Source text:
----
BRISBANE, Australia (AP) -- Serena Williams proved the break between seasons hasn't hurt her momentum in any way, capturing her 47th career title with a 6-2, 6-1 victory over Anastasia Pavlyuchenkova on Saturday in the Brisbane International final.
Williams has won 35 of her past 36 matches, including titles at Wimbledon, the Olympics, the U.S. Open, the season-ending WTA championships and now the first event of 2013.
The 15-time Grand Slam champion already has won the Australian Open five times, and with the season's first major a little more than a week away, she's in good shape to add another.
In a tournament featuring eight of the top 10 female players, not one women's match in Brisbane featured seeded players facing each other due to a series of injuries and upsets.
Williams missed a chance to extend her 11-1 winning record against top-ranked Victoria Azarenka when the 23-year-old Belarusian withdrew a half hour before their scheduled semifinal Friday night due to an infected toe on her right foot. Azarenka was more concerned about being ready for the Australian Open.
The night off obviously didn't bother Williams, who dominated the final after breaking No. 36-ranked Pavlyuchenkova in the sixth game. She went on a roll, conceding only three points in the last three games of the first set during a seven-game run until Pavlyuchenkova finally held serve in the fourth game of the second set.
The match was all over in 50 minutes, with Williams firing nine aces and hitting 24 winners compared with only one ace and nine winners for her rival.
"I always feel like I don't know how to play tennis when I play against you," Pavlyuchenkova told Williams at the trophy presentation.
The pair had traveled together on a training trip to Mauritius in the offseason but didn't really hit against each other at the time.
Accustomed to victory as she is, Williams started as usual by thanking sponsors, organizers and the fans before beginning to thank her father, Richard.
"This is getting so routine, I'm saying 'My dad' and he's not even here!" Williams said, slapping her forehead as she laughed, before finishing off her list of people to thank.
The 31-year-old can regain the No. 1 ranking if she wins the Australian Open later this month. If she does, she'll be the oldest woman to hold the top spot on the women's tour. Chris Evert set the mark in November 1985, aged 30 years, 11 months and three days.
In the men's draw, defending champion Andy Murray advanced to the final when fifth-seeded Kei Nishikori retired with an injured left knee while trailing 6-4, 2-0 in their semifinal earlier Saturday.
The Olympic and U.S. Open champion will next meet 21-year-old Grigor Dimitrov, who is starting to live up to his billing as a star-in-the-making by reaching his first ATP Tour final with a 6-3, 5-7, 7-6 (5) victory over Marcos Baghdatis.
----
Data records:
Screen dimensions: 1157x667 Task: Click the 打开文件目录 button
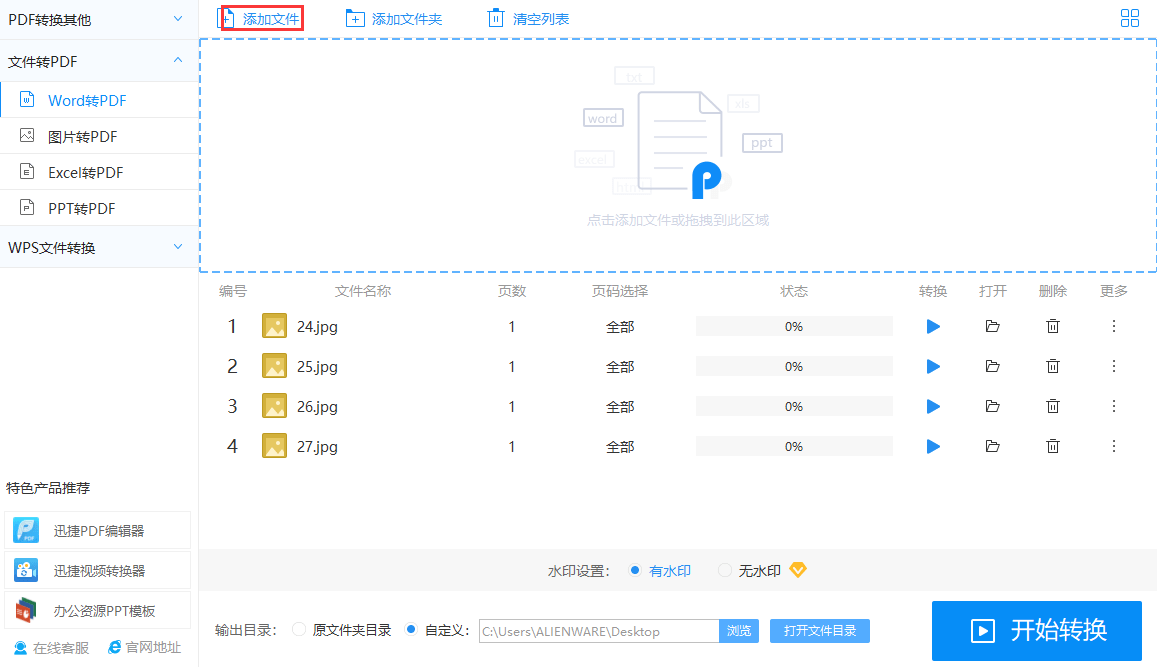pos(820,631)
----
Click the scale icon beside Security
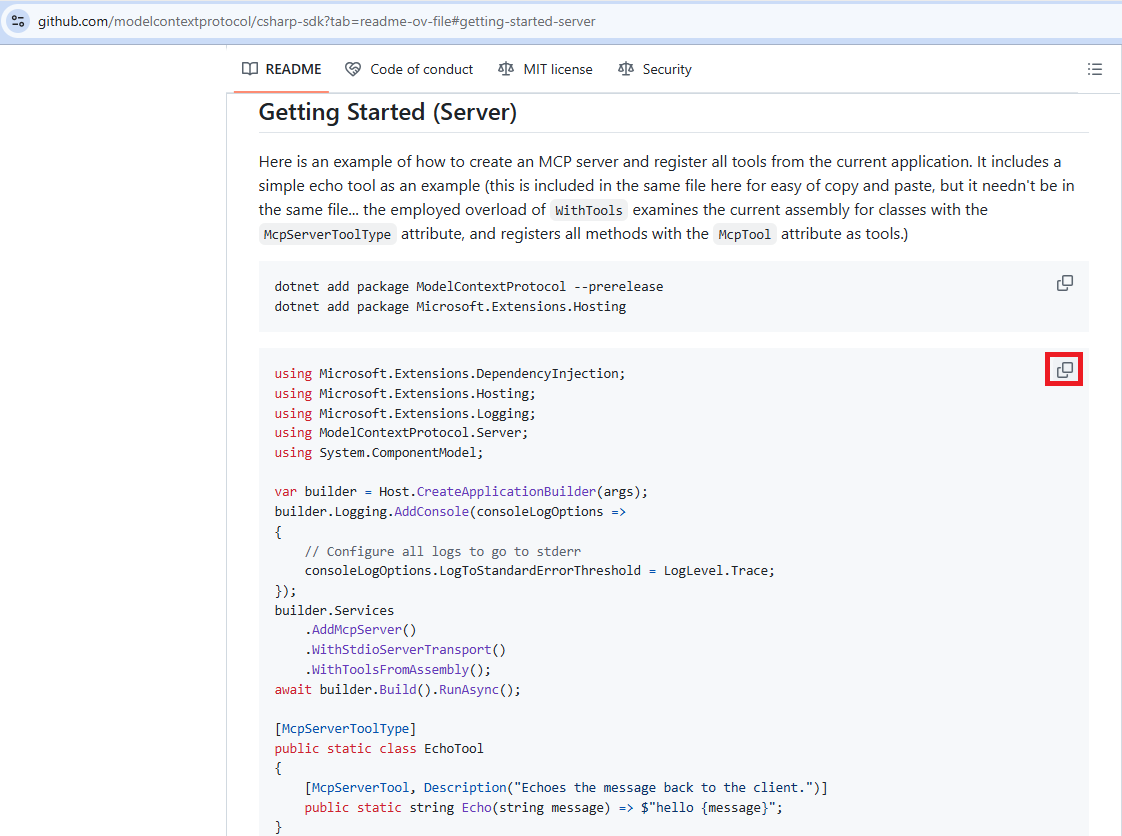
----
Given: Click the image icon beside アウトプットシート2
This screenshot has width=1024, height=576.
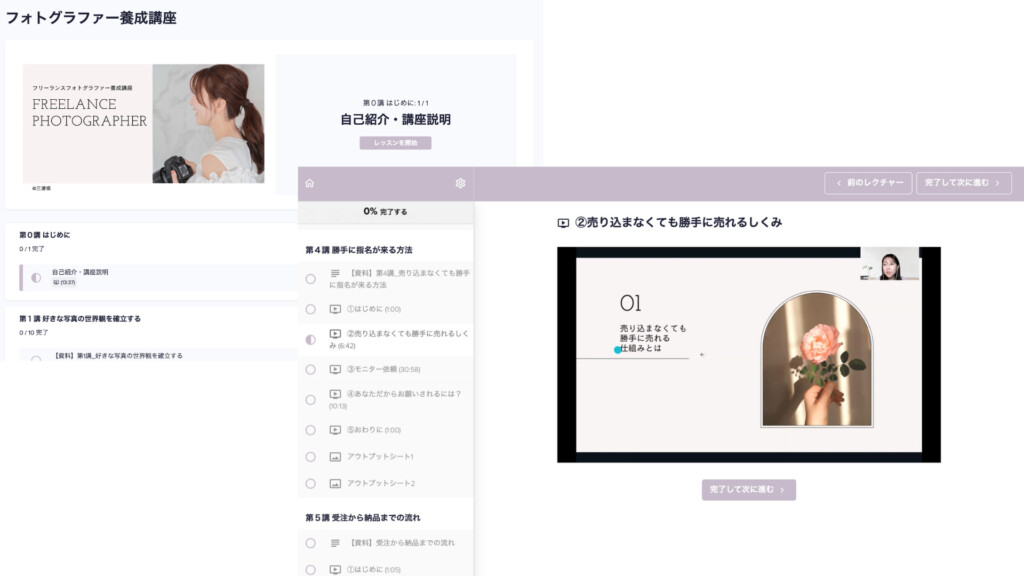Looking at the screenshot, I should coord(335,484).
----
Parts of the exercise:
A - Decide whether each statement agrees with the Brisbane tennis report, and answer yes or no for each, quoting the words of the report that decide it: (i) Williams beat Pavlyuchenkova 6-2, 6-1 in the final. (ii) Azarenka withdrew from the semifinal because of an injured left knee. (iii) Williams hit more aces than winners in the final.
B - Print the part of the Brisbane tennis report between "The Olympic and" and "over Marcos Baghdatis.", inclusive.

Answers for the tasks:
A -
(i) Yes: "capturing her 47th career title with a 6-2, 6-1 victory over Anastasia Pavlyuchenkova"
(ii) No: "withdrew a half hour before their scheduled semifinal Friday night due to an infected toe on her right foot"
(iii) No: "with Williams firing nine aces and hitting 24 winners"

B -
The Olympic and U.S. Open champion will next meet 21-year-old Grigor Dimitrov, who is starting to live up to his billing as a star-in-the-making by reaching his first ATP Tour final with a 6-3, 5-7, 7-6 (5) victory over Marcos Baghdatis.